Tools zur E-Partizipation

Elektronisch gestützte Bürgerbeteiligung funktioniert nur mit der richtigen Software.  Neben Agenturen, die sich dem jeweiligen Projekt annehmen und maßgeschneiderte Lösungen anbieten, gibt es sowohl Tools, die für verschiedene Anwendungsfälle entwickelt wurden, als auch Software, die zu anderen Zwecken entwickelt wurde, sich aber dennoch anbietet. Ein Überblick

Eine Grundlage des Web 2.0 ist die Verschiebung der Nutzerrolle vom reinen Konsumenten hin zu der Möglichkeit aktiv am Medium mitzuarbeiten.  Wikis, Blogs, Social Software im Allgemeinen funktionieren nur durch die Mitwirkung der Nutzer und können als informelle Instrumente der Meinungsbildung genutzt werden. Für formelle E-Partizipation können sie zum Teil auch genutzt werden. Darüber hinaus können sie die Grundlage für Neuentwicklungen bilden.

Weiterhin gibt es Unternehmen, die maßgeschneidete Lösungen für Beteiligungsprojekte anbieten. So bietet etwa die Berliner Agentur Zebralog neben Software und technischer Infrastruktur auch die  Betreuung, Moderation und Evaluation der Projekte an und hat schon einige Regierungsprojekte betreut, wie. z.B. eine Evaluation der öffentlichen Petitionen, den Online-Dialog der Bundesregierung und verschiedene Bürgerhaushalte.

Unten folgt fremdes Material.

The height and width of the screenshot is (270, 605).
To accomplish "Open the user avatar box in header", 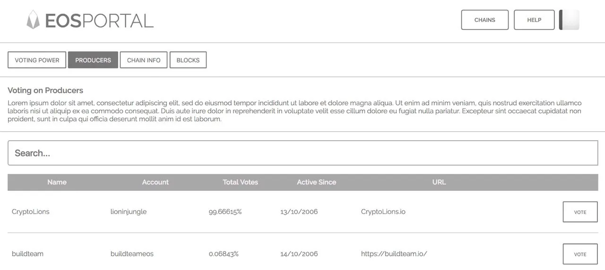I will pos(569,20).
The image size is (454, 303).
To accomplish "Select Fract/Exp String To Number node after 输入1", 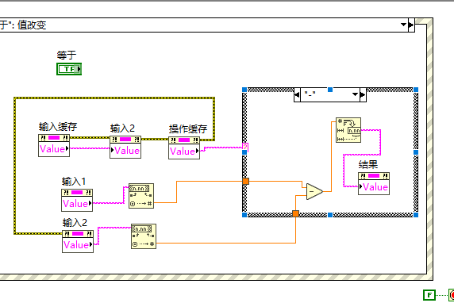I will point(141,196).
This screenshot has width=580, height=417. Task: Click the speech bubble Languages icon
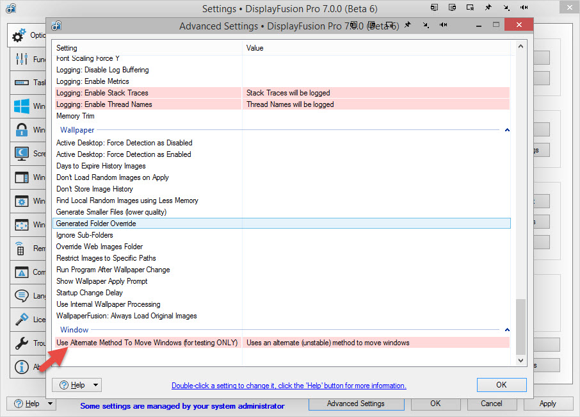click(x=22, y=295)
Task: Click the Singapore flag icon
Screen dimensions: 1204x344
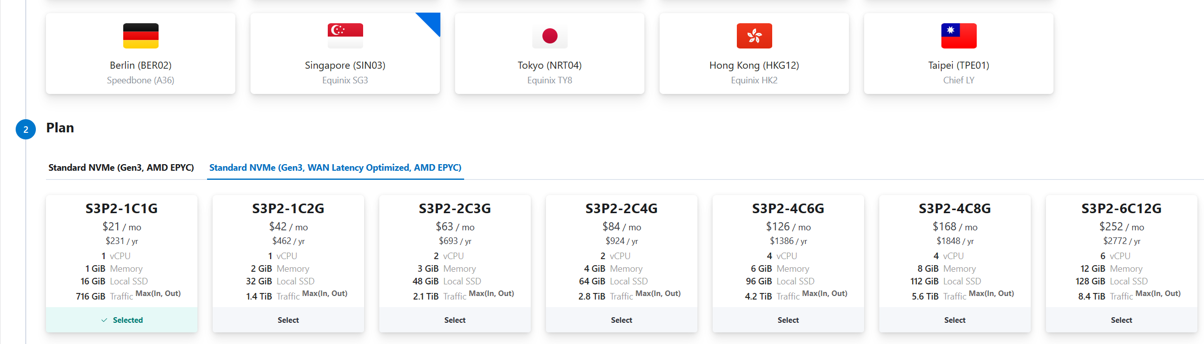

Neben den Verfechtern freier – und damit auch partizipativer Software, gibt es auch Experten, die ausschließlich auf proprietäre Software setzen, weil man nur so Sicherheit garantieren könne. Geschlossene Systeme und deren umfassende Betreuung erscheinen teilweise sicherer. Freie Software wird dagegen von einer großen Community betreut und auch von betreuenden Agenturen eingesetzt, außerdem ist sie kostenfrei.

Manchmal ist es ganz einfach: bei Bürgerkonsultationen, Bürgerhaushalten und Vorschlagsphasen für kommunale Projekte wird häufig E-Mail eingesetzt. Der Umgang mit E-Mails ist heute auch für nicht so versierte InternetnutzerInnen selbstverständlich. Das ermöglicht einen leichten Zugang und die Vorschläge und Anregungen lassen sich leicht sammeln. Die Auswertung kann jedoch sehr aufwendig sein. Ein Beispiel dafür ist das Heliosforum der Stadt Köln.  Hier wird in einer extern moderierten Bürgerbeteiligung  die zukünftige Nutzung des ca. 4 Hektar großen Heliosgeländes in Köln-Ehrenfeld diskutiert. Neben der Teilnahme an sogenannten Werkstätten vor Ort, in denen angemeldete Bürger mit Vertretern von Stadt, Ämtern und anderen diskutieren, können BürgerInnen auch per E-Mail Vorschläge zur Nutzung des Heliosgeländes machen.